Task requirements
Can you copy the records below word for word, leaving out the pictures?

** Start **

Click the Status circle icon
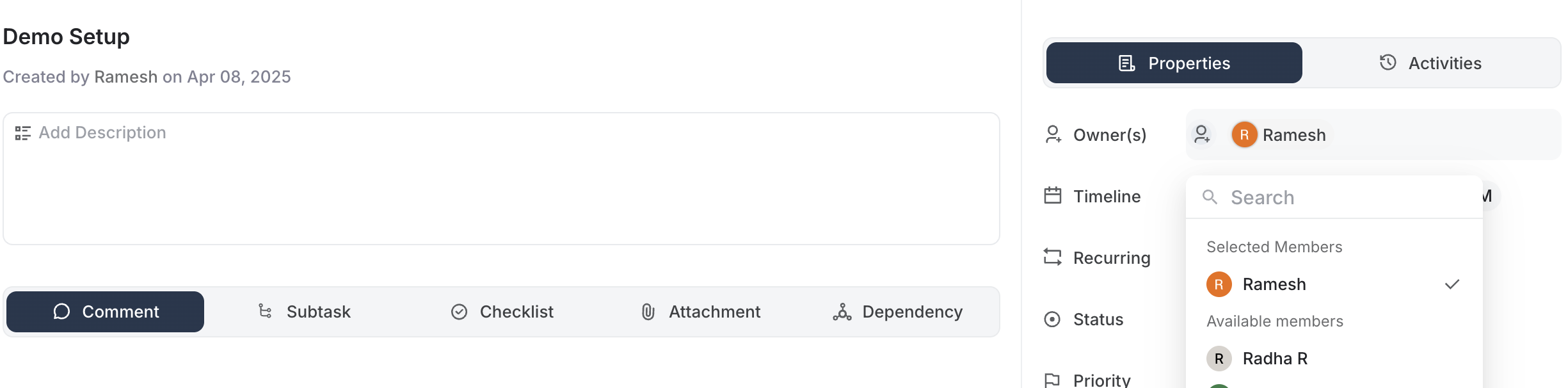Image resolution: width=1568 pixels, height=388 pixels. [x=1053, y=319]
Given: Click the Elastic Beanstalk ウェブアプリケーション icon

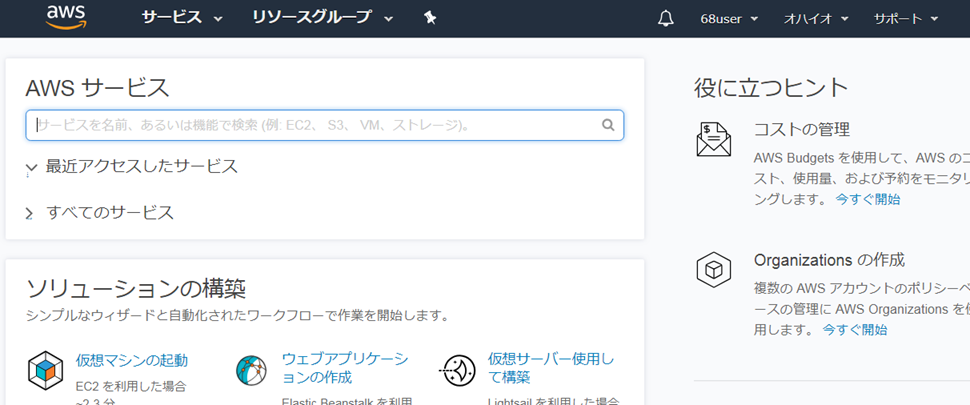Looking at the screenshot, I should [x=251, y=370].
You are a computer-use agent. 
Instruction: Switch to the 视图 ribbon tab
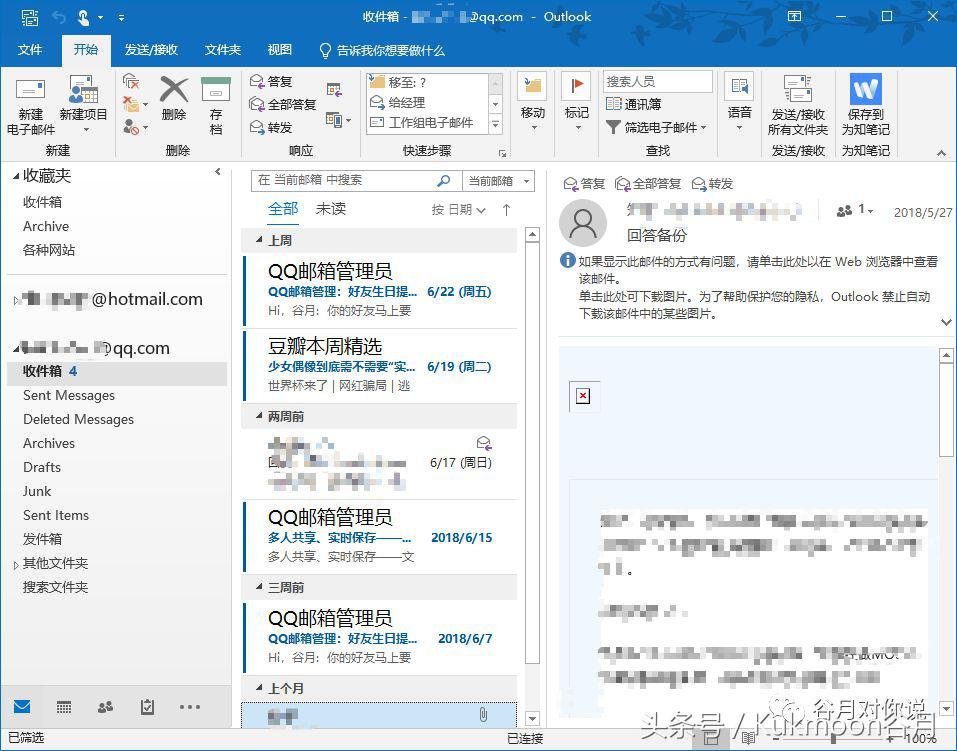(x=278, y=50)
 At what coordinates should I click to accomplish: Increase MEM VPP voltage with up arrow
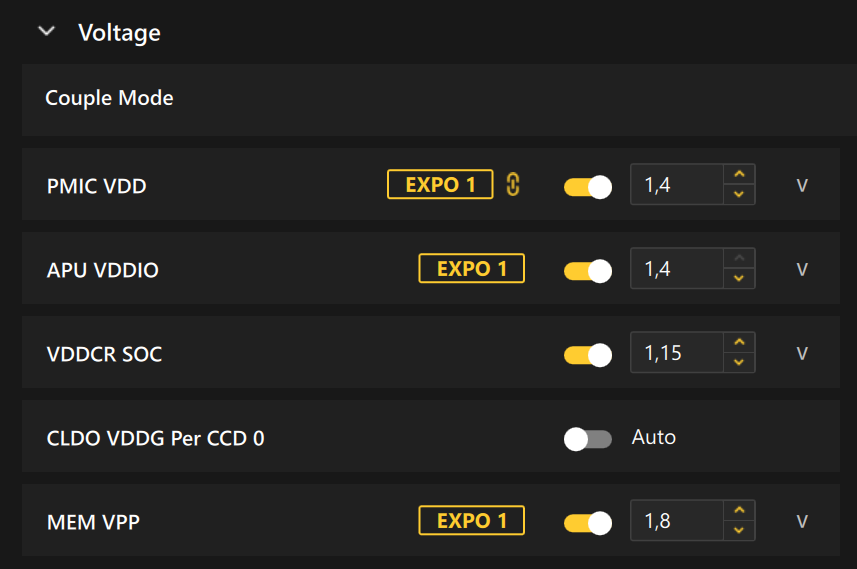pos(739,511)
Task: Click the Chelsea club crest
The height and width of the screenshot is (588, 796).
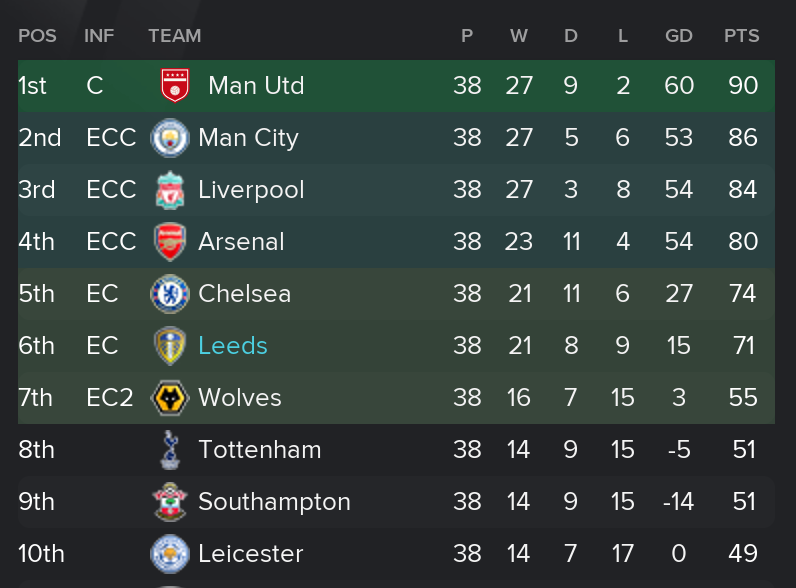Action: [x=169, y=294]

** End **

Solution to this exercise
Click the Status circle icon
Image resolution: width=1568 pixels, height=388 pixels. [x=1053, y=319]
Given: Click the Elastic Beanstalk ウェブアプリケーション icon

Looking at the screenshot, I should [x=251, y=370].
You are a computer-use agent. 
Instruction: Switch to the 视图 ribbon tab
(x=278, y=50)
 At what coordinates should I click to accomplish: Increase MEM VPP voltage with up arrow
pos(739,511)
Task: Click the Chelsea club crest
The height and width of the screenshot is (588, 796).
Action: [x=169, y=294]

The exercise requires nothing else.